We were in Istanbul for only 4 days. This, for the record, is nowhere near enough time to see everything. I of course did have my list of places to see in Istanbul. The spice market is one of these places. I read a lot of fantasy novels and it is quite common to have a scene in a crowded market. And somehow I just associate Turkey with spices, so this fit.
The market is near the south end of Galata bridge and is aromatic chaos. The day we went (and I imagine most days it is open) it was crowded. It is on the tourist circuit and shows just like the Basilica Cistern. In comparison to the grand bazaar that we visited a day later, this was insane. I could barely move it was so full.
Building to Contain it All
The building itself is a pair of long vaulted hallways that cross. Doors at both ends of each hallway let you in or out. The sign above the door states 1664. Not sure if that is the date of construction or just the founding date of the market. If that was the construction date, they have updated the building (several times).
The vaulted rooms are lined on either side with stalls. Some are simple, some are ornately carved and decorated. Some have just a number and others have fanciful names like Aladdin or Hayat. What they all have in common is that they are piles high with wares to sell. Spices are out front and boxes or bags inside.

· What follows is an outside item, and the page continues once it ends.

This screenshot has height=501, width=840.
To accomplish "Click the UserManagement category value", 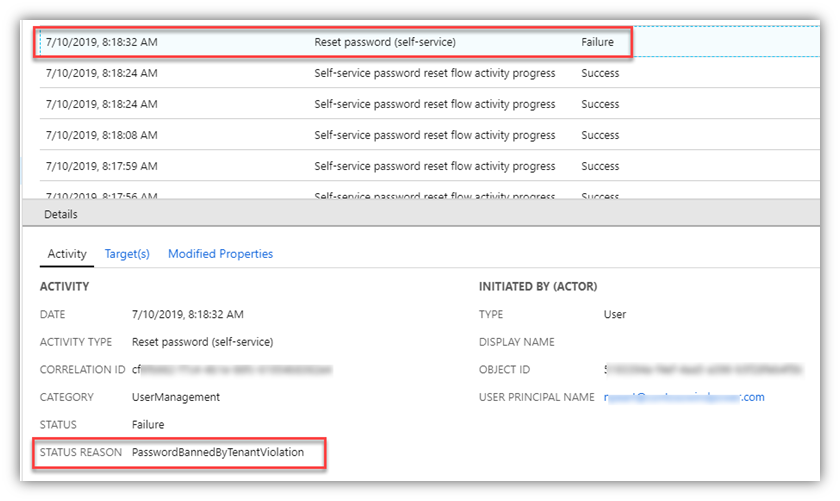I will (x=176, y=397).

Similar to the Grand Bazaar, it is definitely noisy. People shouting and echoing into the vaults. Tourists milling about to get a look at this spice or that bit of Turkish Delight. Really more chaotic than I expected and not exactly my happy place.
But wait there’s more.
And yet the building isn’t big enough. The stalls line the outside of the building as well. Streets along the back side are nearly as crowded as inside, just with awnings instead of a roof. I did feel slightly less claustrophobic out here and was able to calm myself from the overwhemlingness of inside. I am totally happy to have gone and such, but the panic does rise when the crowds start to press in.

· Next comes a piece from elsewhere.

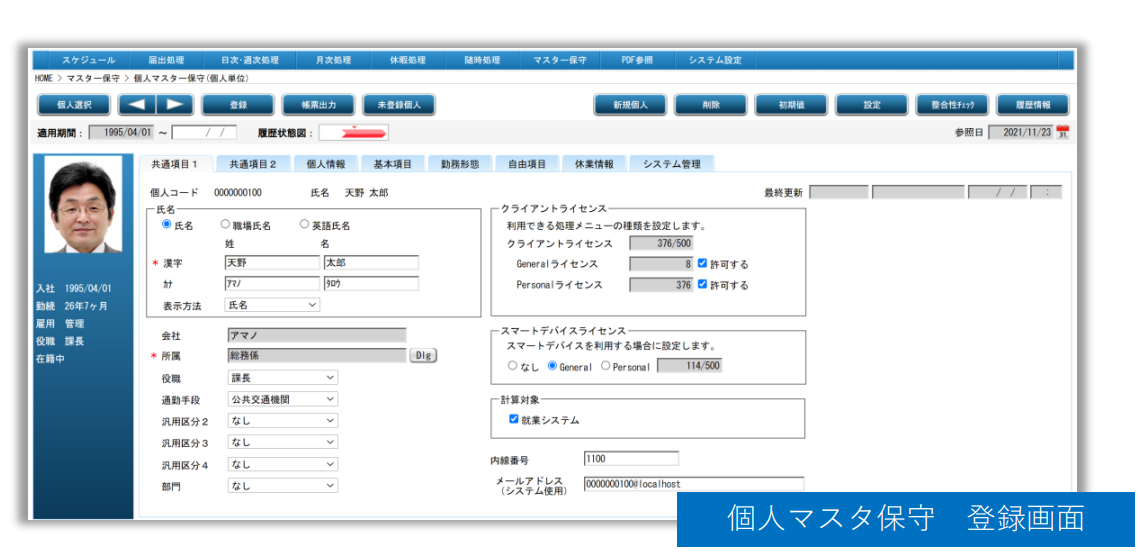This screenshot has height=553, width=1140.
Task: Click the 新規個人 button
Action: [630, 104]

Oh and it isn’t just spices. In what I am learning to take as Turkish economic standard, nearly everything was on sale at one stall or another. The gold was inside the building among the spices. The olives and fish just outside. I saw sausages and Turkish Delight that makes almost some sense as being edible. Yet I saw cheap plastic toys and a store selling kitchen utensils.
Such is the spice of life
So the spices are the main star of the spice market (funny how names fit like that right?). This is what I wanted to come see. The delicate mounds of spices perfectly pointed and displayed. The smells and colors and textures blending.
In a candy store
So amongst spices were stands of Turkish Delight. I tried a piece and it really isn’t my thing. I mostly remember it from the Narnia books. That is the candy that Edward wants from the White Queen and gets him under her spell. Weird what comes into your mind, huh?

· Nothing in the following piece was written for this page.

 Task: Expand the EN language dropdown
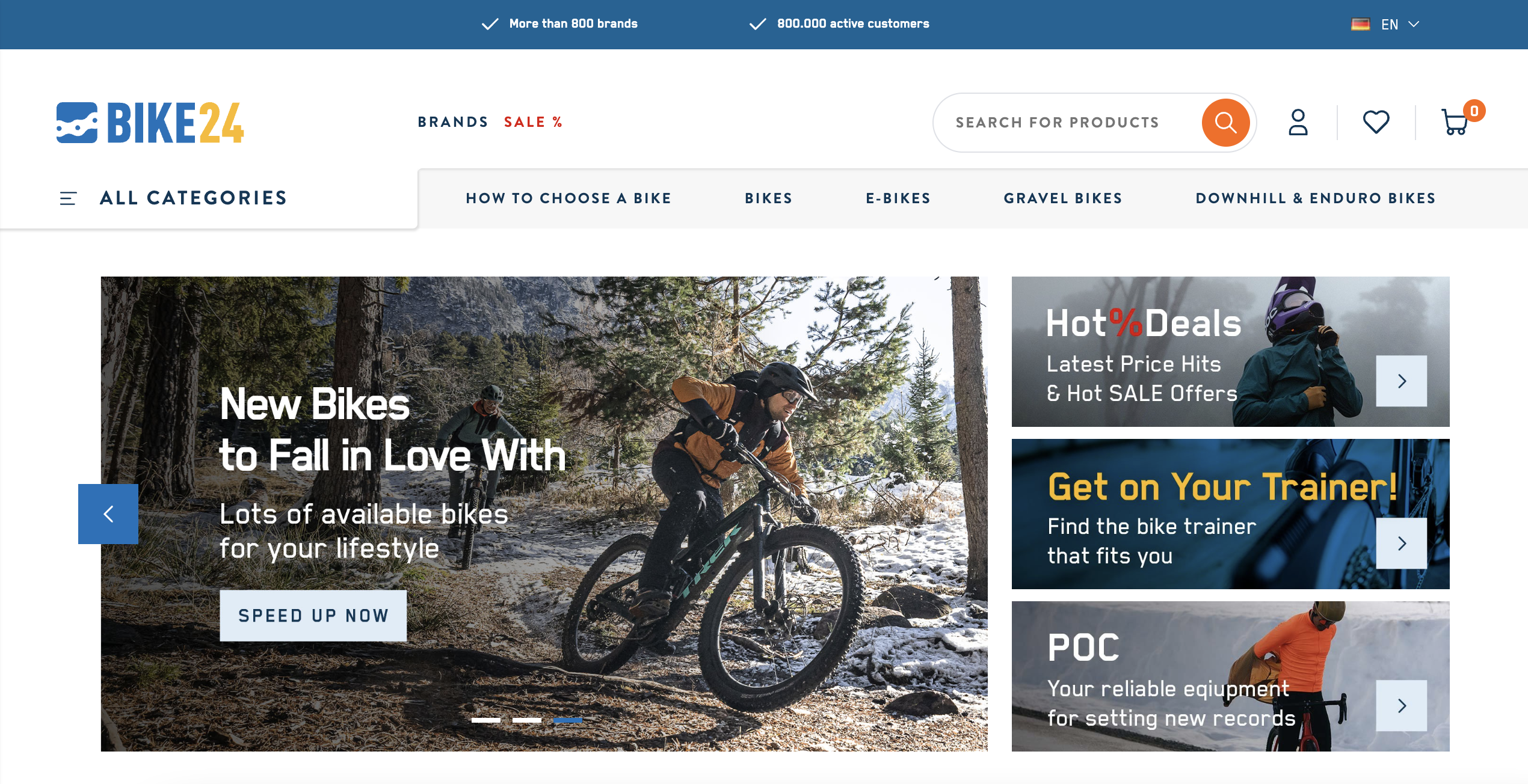click(1400, 25)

Arrakis, Dune, home of the Spice
I play a lot of video games and always have. There is a sci-fi book series called Dune which is centered around a Spice that warps people into being about to fly starships through space. The intro to the video game involves a husky voice saying the word “Spice” several times as a part of the monologue. It was hard to walk through here without hearing that in my head.
Verdict: Is it worth it?
Yes, I am very happy to have gone. If you get claustrophobic or don’t like crowds, just realize that it can be very crowded. I walked through, taking what pictures I could and was glad to get out the other end.
We did actually buy some spices, but from a store outside the main building. He kept trying to sell us tea, but we prevailed to get some spicy chilli thing. When we ordered 100grams, he kept pouring to 250grams. So they are a bit pushy there too. It wasn’t a big deal as the whole thing ended up at 10TL, about 4 euros.